* **TASK REQUIREMENTS**
Recast the material from the line with "This screenshot has height=629, width=1156." up to and including the line with "click(407, 52)" as a Markdown table with the columns Row and Line, numbering each line in Row and leaving out blank lines.

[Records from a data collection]
┄┄┄┄┄┄┄┄┄┄

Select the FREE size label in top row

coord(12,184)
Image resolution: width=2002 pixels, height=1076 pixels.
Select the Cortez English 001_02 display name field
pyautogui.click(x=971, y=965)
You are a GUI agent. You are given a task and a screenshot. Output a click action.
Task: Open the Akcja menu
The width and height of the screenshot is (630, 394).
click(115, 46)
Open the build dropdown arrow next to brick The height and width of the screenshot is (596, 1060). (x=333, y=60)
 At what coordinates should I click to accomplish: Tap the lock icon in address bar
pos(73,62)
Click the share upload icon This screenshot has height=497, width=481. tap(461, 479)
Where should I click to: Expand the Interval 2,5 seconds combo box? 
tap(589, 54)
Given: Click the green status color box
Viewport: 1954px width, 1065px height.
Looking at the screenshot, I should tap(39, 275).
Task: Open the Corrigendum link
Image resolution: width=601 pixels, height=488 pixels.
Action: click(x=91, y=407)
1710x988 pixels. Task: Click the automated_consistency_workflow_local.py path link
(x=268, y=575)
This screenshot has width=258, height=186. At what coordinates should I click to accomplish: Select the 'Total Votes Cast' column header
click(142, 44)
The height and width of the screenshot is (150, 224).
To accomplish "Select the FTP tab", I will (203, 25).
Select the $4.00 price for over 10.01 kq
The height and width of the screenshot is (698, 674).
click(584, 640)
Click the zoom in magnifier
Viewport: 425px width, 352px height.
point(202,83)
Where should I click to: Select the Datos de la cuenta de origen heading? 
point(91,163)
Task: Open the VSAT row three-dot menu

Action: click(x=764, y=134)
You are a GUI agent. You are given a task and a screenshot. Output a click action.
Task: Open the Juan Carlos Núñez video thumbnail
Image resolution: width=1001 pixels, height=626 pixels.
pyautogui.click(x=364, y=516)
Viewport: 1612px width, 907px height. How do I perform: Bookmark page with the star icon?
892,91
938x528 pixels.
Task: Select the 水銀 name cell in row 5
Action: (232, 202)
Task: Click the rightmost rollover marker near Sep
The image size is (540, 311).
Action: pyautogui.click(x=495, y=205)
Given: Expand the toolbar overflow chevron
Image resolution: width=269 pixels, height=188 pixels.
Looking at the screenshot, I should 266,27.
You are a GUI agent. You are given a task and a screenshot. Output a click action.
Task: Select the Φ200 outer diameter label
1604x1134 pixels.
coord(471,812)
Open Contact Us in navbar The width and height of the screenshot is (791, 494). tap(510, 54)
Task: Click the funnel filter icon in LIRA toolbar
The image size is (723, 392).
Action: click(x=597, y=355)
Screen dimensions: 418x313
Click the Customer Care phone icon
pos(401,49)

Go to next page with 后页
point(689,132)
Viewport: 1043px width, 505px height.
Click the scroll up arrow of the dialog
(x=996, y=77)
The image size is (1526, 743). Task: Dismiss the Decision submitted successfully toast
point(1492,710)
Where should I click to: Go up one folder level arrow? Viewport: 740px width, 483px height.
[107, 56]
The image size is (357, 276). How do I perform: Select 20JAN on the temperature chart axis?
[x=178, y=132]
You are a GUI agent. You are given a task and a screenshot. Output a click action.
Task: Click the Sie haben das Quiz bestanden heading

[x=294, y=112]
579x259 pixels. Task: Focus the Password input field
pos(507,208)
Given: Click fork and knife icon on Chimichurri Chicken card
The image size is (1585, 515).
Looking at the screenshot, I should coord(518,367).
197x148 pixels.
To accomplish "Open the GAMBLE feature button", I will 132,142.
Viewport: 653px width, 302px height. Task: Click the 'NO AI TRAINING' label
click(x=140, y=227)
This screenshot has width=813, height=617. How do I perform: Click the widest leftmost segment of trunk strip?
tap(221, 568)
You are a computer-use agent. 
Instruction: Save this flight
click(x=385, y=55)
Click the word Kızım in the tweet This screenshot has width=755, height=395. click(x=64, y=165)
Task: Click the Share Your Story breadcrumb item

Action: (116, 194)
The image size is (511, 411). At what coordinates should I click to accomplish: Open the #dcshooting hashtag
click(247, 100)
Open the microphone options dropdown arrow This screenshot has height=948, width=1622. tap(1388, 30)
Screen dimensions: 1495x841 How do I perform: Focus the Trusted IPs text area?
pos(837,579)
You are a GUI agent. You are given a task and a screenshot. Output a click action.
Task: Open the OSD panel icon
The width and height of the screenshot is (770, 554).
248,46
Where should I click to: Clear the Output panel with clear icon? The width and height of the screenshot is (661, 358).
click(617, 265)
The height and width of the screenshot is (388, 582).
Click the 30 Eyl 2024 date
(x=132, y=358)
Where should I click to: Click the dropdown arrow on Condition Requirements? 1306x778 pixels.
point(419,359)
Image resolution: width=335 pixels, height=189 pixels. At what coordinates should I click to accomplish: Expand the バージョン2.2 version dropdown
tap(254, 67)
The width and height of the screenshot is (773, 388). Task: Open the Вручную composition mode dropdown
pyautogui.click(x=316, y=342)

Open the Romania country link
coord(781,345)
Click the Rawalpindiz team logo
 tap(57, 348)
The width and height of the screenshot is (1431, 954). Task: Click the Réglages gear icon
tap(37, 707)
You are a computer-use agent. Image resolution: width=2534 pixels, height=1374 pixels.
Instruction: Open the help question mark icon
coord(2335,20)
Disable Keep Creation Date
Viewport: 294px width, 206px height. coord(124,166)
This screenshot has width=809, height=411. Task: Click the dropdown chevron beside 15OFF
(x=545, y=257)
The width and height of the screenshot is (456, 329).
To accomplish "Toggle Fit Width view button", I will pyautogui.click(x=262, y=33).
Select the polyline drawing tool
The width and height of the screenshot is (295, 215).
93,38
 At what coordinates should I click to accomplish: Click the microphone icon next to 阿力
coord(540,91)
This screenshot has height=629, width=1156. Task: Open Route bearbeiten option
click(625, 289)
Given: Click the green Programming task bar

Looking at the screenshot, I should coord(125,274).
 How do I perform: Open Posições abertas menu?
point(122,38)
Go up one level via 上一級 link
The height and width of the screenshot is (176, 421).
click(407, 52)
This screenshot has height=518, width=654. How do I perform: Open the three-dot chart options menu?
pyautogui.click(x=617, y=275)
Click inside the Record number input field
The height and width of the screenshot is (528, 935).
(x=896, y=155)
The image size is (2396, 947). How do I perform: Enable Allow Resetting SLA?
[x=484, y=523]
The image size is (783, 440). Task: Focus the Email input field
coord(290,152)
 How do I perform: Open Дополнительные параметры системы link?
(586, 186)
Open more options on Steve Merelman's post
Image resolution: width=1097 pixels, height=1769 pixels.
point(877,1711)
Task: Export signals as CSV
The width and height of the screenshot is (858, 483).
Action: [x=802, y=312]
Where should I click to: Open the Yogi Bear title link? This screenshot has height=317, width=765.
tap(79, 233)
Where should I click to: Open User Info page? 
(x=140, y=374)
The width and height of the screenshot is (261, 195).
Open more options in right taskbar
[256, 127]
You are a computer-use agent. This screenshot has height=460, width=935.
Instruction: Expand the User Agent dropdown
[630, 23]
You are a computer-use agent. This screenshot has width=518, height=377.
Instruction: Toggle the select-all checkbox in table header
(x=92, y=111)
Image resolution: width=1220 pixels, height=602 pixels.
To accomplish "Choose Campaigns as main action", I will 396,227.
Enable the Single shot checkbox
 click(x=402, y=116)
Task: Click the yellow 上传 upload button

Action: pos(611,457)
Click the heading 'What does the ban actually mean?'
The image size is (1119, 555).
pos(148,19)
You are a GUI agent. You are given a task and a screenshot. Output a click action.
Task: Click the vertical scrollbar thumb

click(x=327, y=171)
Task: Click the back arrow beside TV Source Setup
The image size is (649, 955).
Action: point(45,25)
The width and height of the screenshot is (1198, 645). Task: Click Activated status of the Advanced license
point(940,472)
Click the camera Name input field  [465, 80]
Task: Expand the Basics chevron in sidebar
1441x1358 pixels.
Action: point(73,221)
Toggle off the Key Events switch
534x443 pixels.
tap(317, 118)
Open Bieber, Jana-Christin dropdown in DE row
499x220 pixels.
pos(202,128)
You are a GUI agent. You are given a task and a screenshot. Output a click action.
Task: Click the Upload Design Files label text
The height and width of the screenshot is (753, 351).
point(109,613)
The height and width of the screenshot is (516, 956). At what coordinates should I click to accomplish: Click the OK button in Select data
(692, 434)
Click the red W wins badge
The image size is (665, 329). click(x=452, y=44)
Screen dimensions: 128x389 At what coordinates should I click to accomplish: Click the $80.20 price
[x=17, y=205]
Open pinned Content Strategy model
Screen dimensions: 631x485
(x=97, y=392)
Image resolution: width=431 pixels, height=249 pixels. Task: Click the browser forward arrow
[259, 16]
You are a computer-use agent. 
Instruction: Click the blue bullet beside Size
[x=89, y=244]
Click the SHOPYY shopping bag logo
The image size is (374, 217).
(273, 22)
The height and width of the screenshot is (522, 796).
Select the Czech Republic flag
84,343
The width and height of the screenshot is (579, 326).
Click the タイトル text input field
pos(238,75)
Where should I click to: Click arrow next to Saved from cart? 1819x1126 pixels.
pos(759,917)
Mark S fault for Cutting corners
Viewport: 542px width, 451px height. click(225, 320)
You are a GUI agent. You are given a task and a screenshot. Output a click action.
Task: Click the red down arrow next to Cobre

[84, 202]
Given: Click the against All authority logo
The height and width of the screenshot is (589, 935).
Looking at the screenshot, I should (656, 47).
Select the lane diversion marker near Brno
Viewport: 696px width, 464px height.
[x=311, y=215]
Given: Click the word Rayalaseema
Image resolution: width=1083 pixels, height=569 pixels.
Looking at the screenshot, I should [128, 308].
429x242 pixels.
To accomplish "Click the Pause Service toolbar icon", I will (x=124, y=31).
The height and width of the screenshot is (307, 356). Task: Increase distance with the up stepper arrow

┄┄┄┄┄┄┄┄┄┄

* **COMPLETED TASK**
| Row | Line |
|---|---|
| 1 | This screenshot has height=629, width=1156. Task: Open Route bearbeiten option |
| 2 | click(625, 289) |
| 3 | Given: Click the green Programming task bar |
| 4 | Looking at the screenshot, I should coord(125,274). |
| 5 |  How do I perform: Open Posições abertas menu? |
| 6 | point(122,38) |
| 7 | Go up one level via 上一級 link |
| 8 | The height and width of the screenshot is (176, 421). |
| 9 | click(407, 52) |